On “Inexperience In Resource Planning” - This is the “you don’t know what you don’t know” section. The short answer is, fail fast and iterate on small projects. The more you go through the whole process, the better you will become at determining how long specific mechanics or art take to develop. If you keep creating huge, partially made games with no polish, you won’t be able to get a feel for what the polish step looks like or how pushing the build to a live server feels. Alternatively, going into a project where prototyping mechanics for the experience of just learning that system is also worthwhile. The important aspect of the prototype phase is to not build those extraneous features. If you want to practice making an FPS movement system, I’d suggest not making a level editor at the same time. In fact, if you can polish the mechanic so that it’s drag and droppable into a wider ecosystem/game, that’s even better. I’ve done a lot of reinventing the wheel (I’m looking at you Input Systems) and after the 10th time of making that wheel, I’ve finally put together a halfway decent one that fits most use cases.

On “Making the Hard Decisions” - I think understanding the Sunk Cost Fallacy is an important turning point to this aspect. Know that some things aren’t worth the time to salvage even if you’ve put 100+ hours into it. And not to get too Earth Mother on you, but it’s also a lot of introspection and understanding your own weaknesses. You’ve put yourself out there and in today’s society, sometimes it’s all out there on the internet. You might publicly fail and that’s scary - so you keep on grinding out the project hoping it will turn around. That’s why starting out with small stakes - a single mechanic game is important. It’s all about setting expectations. If you set out to make the next Mario game, you’re putting that much pressure on yourself. It’s suppose to be fun! That type of pressure squashes the enjoyment right out of a project. If you make a single mechanic game, it’s much easier to shelve it because you’ve only put 20-30 hours into it instead of hundreds. It takes courage to be candid with yourself and say “This isn’t working.” You can’t attribute it to you being a failure and telling yourself you aren’t good enough. It needs to be reframed as it being a learning process and that it’s OK to have not understood or mis-planned. When you’re reading through the Unity documentation and you’re feeling frustrated and getting a slight headache, that needs to be mentally transformed into “this is what learning feels like. This is me bettering myself.” Just like working out makes your muscles ache, learning makes your brain ache. And at that point, you have to pat yourself on the back and say - I’m doing the heavy lifting right now. Every time you do it, it gets a little bit easier.

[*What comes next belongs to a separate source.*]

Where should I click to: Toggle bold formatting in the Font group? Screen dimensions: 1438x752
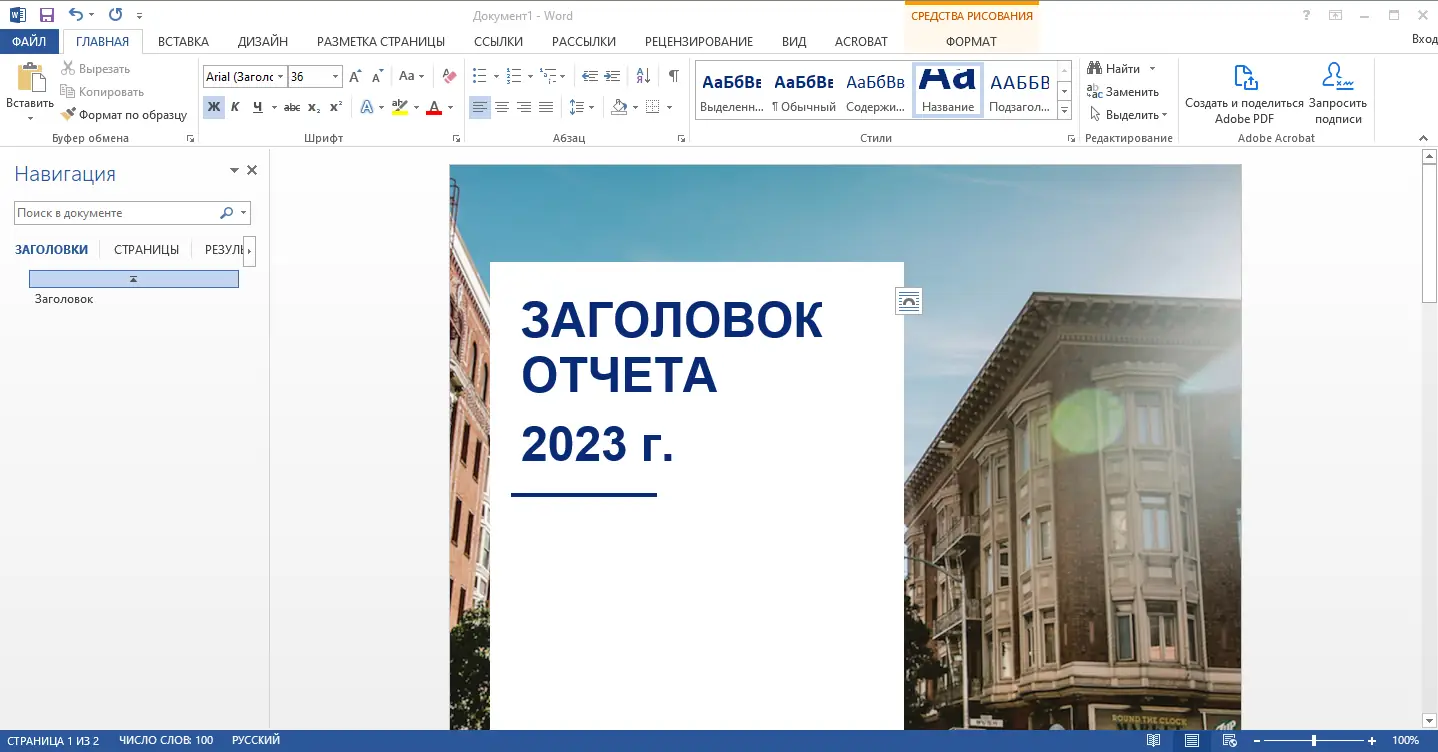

The more you can forgive yourself, the easier it is to let go of all those mechanics that you’re trying to impress people with. This enables you to kill off extra scope and put something out that a specific audience can enjoy. And this is important because an audience of one for your completed, simple game is better than a complex game with no audience. And throughout the process of that simple game, you’ve gained valuable skills for the next game...with two mechanics.